The order, which O'Malley laid out during a Thursday morning Cabinet meeting, targets a number of efficiencies: trimming $25 million from the fiscal 2007 budget, reducing fiscal 2008 expenditures by $125 million, slashing overtime expenses, streamlining procurement and identifying job cuts.

"We'll do everything we can to hold people harmless, but with the magnitude of coming up with $200 million in savings, there will no doubt be some layoffs," O'Malley (D) told reporters.

Budget Secretary T. Eloise Foster will give each department a reduction target.

Several of the public safety agencies, including the state police and juvenile services and corrections departments, will be spared, O'Malley said. They will be asked instead to roll back overtime allowances.
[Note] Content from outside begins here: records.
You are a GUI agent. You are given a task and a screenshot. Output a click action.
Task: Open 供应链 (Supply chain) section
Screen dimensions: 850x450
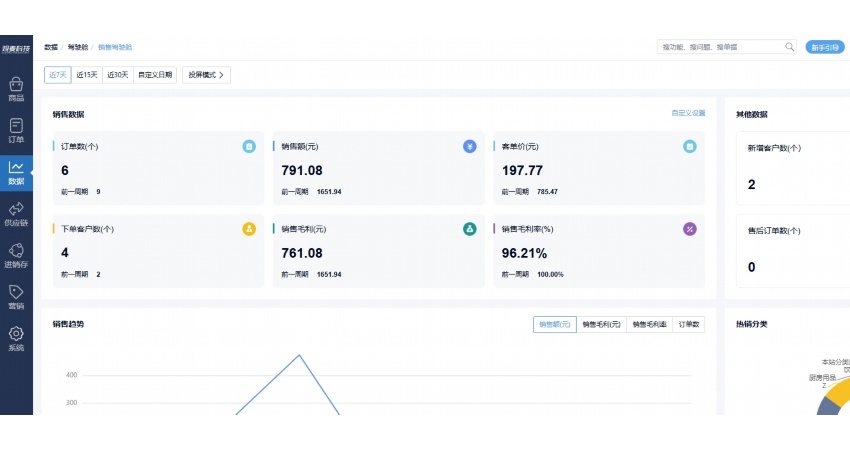[16, 214]
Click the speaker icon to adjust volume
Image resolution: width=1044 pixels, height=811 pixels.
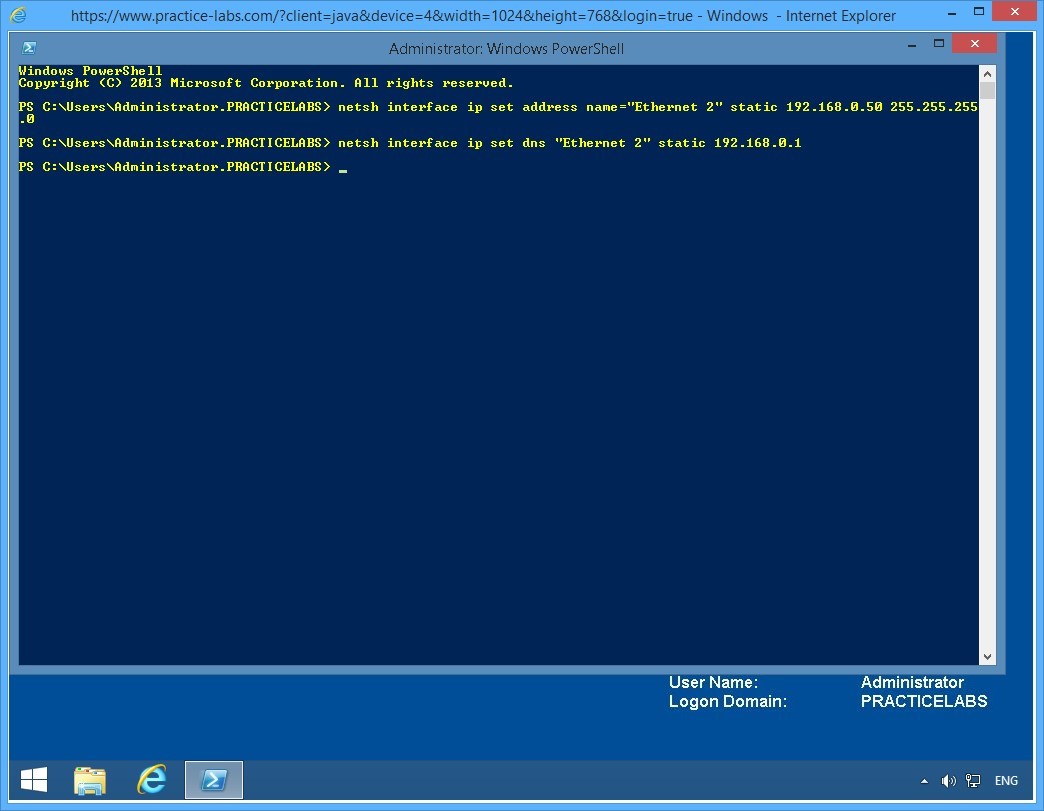pos(948,780)
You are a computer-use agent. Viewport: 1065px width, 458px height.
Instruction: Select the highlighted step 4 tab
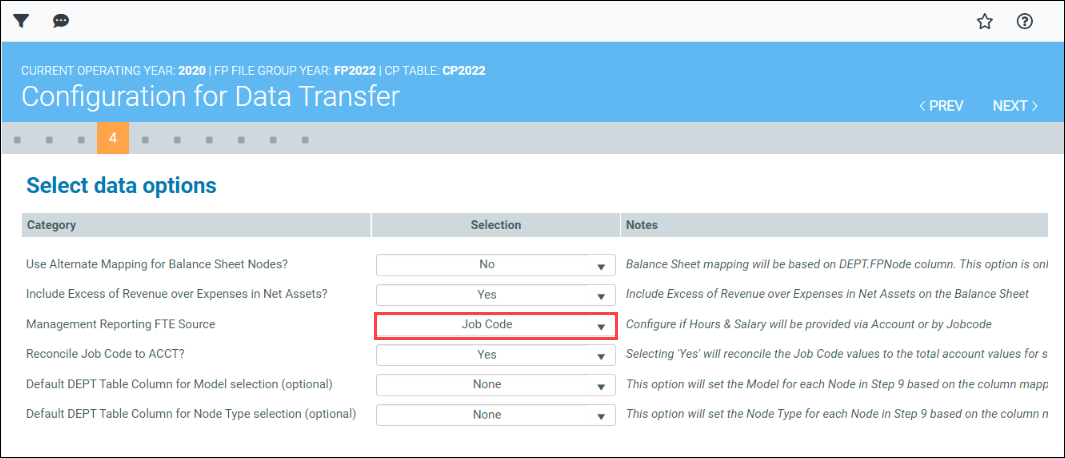pos(113,138)
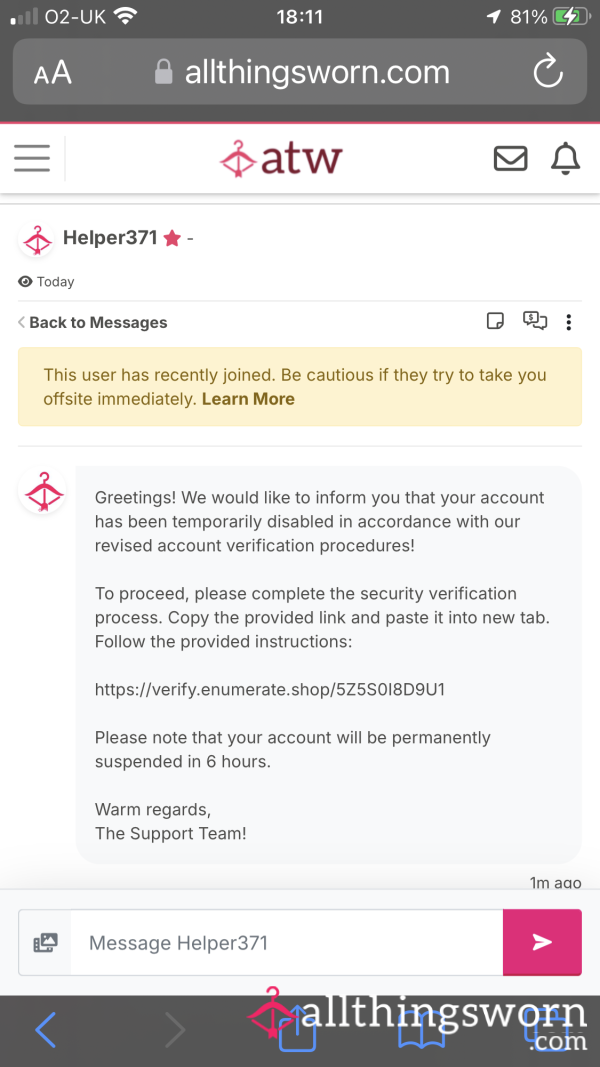Image resolution: width=600 pixels, height=1067 pixels.
Task: Send the message with the pink arrow button
Action: [542, 942]

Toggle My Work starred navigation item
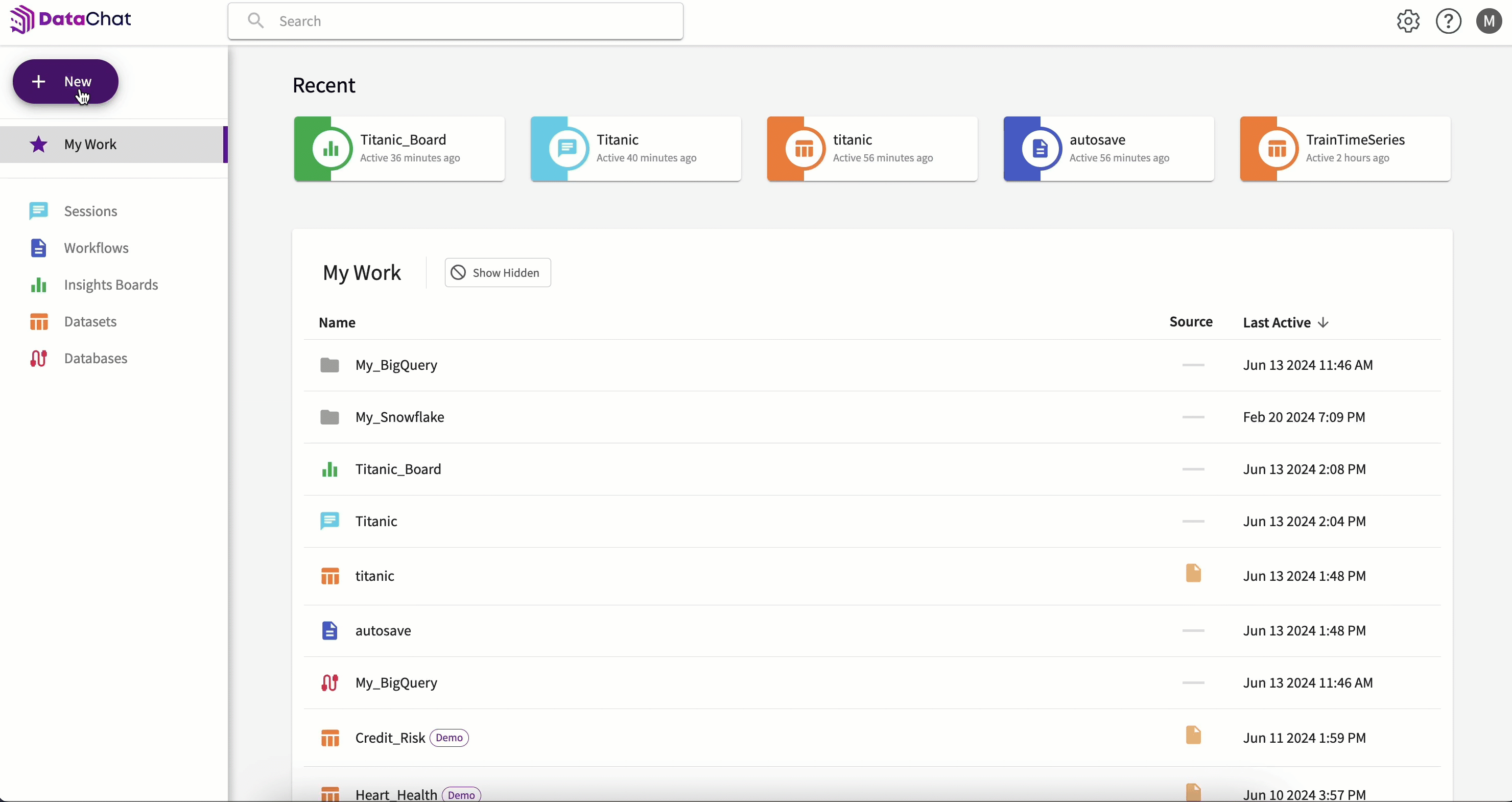click(38, 144)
Closing the Maryland House of Corrections in Jessup has already yielded savings of up to $5 million a year, but O'Malley indicated that future cuts are likely to follow. "We have to do all we can to bring down our deficit right now," he said.

Legislators acknowledged the difficulty of making state government leaner at a time when demand for more spending is great.
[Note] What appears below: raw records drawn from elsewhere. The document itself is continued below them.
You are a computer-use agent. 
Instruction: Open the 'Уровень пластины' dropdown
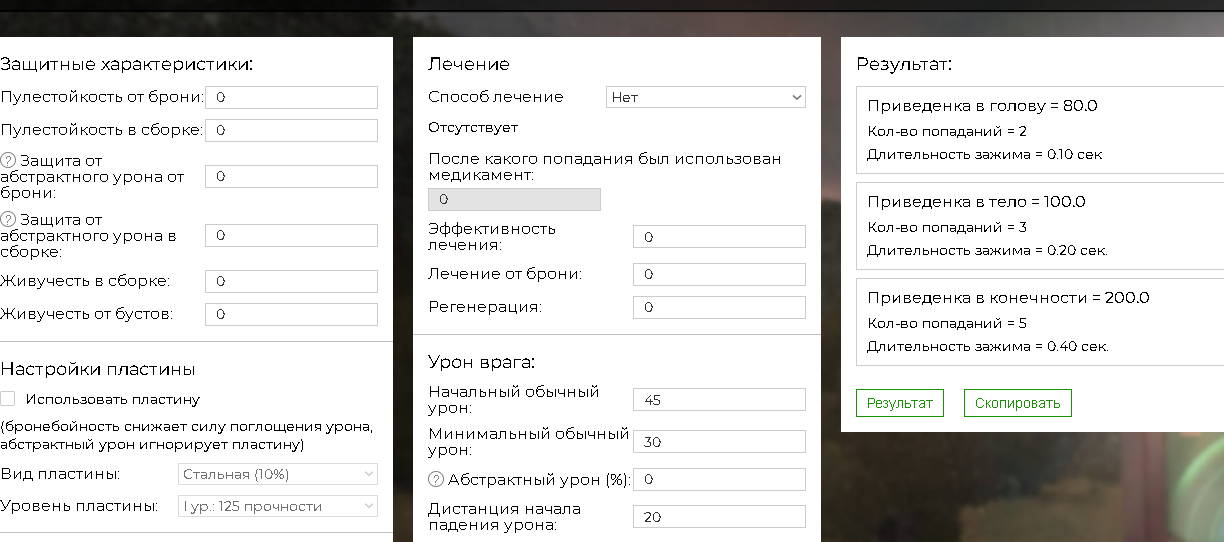point(278,506)
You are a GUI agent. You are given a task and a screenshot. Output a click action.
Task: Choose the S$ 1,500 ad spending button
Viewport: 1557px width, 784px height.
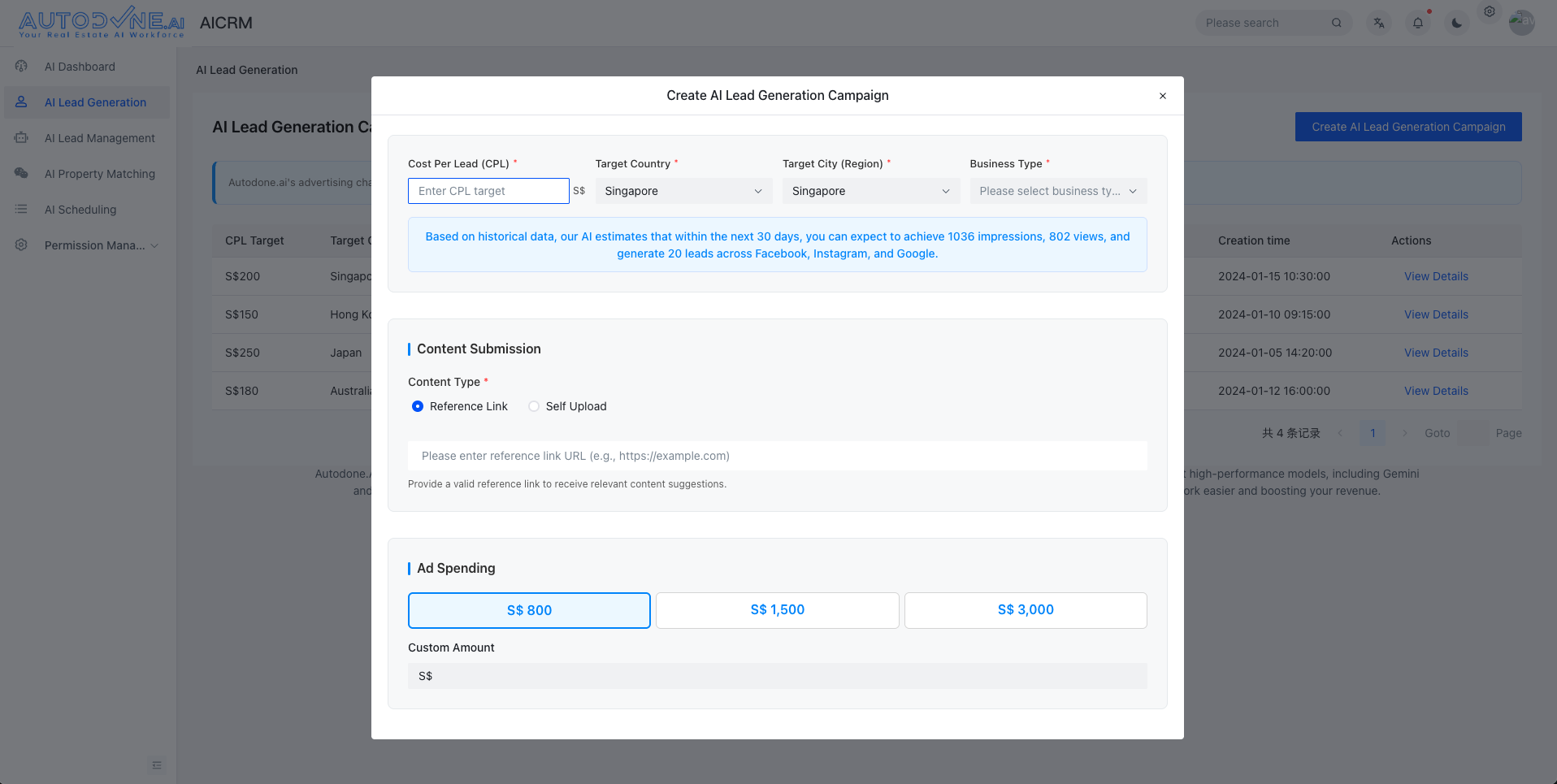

"These are going to be tough cuts, but these are tough times," said Senate Budget and Taxation Chairman Ulysses Currie (D-Dist. 25) of Forestville. "Revenues are down, the housing market is in a major slump and the cost of energy is going up, so it's costing more to do less."

But Republicans and tax watchdog groups say the governor has done little to assuage fears of higher taxes.

"It's woefully inadequate ... unless you're planning on massive tax increases," said House Minority Leader Anthony J. O'Donnell (R-Dist. 29C) of Lusby. "It's not going to close the gap, it's not going to close the problem. It appears to be window-dressing."

"It appears to be a little sugar to make the pill go down easier," said Richard Falknor, executive vice president of the Maryland Taxpayers Association. "The governor should be commended for any sensible cut, but unless he makes systemic changes, it's not going to change a thing and we're going to be hit with a tax tsunami."

Even House Speaker Michael E. Busch is skeptical about how much fat O'Malley can wring from state government. "I'm not as enthusiastic suggesting that we're going to find those inefficiencies in state government," he said. "We did a pretty good job of scrubbing the budget during the first year of the Ehrlich administration."

And O'Malley must be careful not to make deep cuts that will cripple agencies, said Busch (D-Dist. 30) of Annapolis. "You've got to find out what those cuts mean ... and what it does to agencies."

O'Malley said he told Cabinet members not to cut just for the sake of cutting. "Don't engage in malicious obedience," he said.

Even so, House Economic Matters Chairman Dereck E. Davis (D-Dist. 25) of Upper Marlboro said the magnitude of the deficit means Marylanders will suffer to some extent.

"The deficit's just too large to think this can just be a painless process," he said.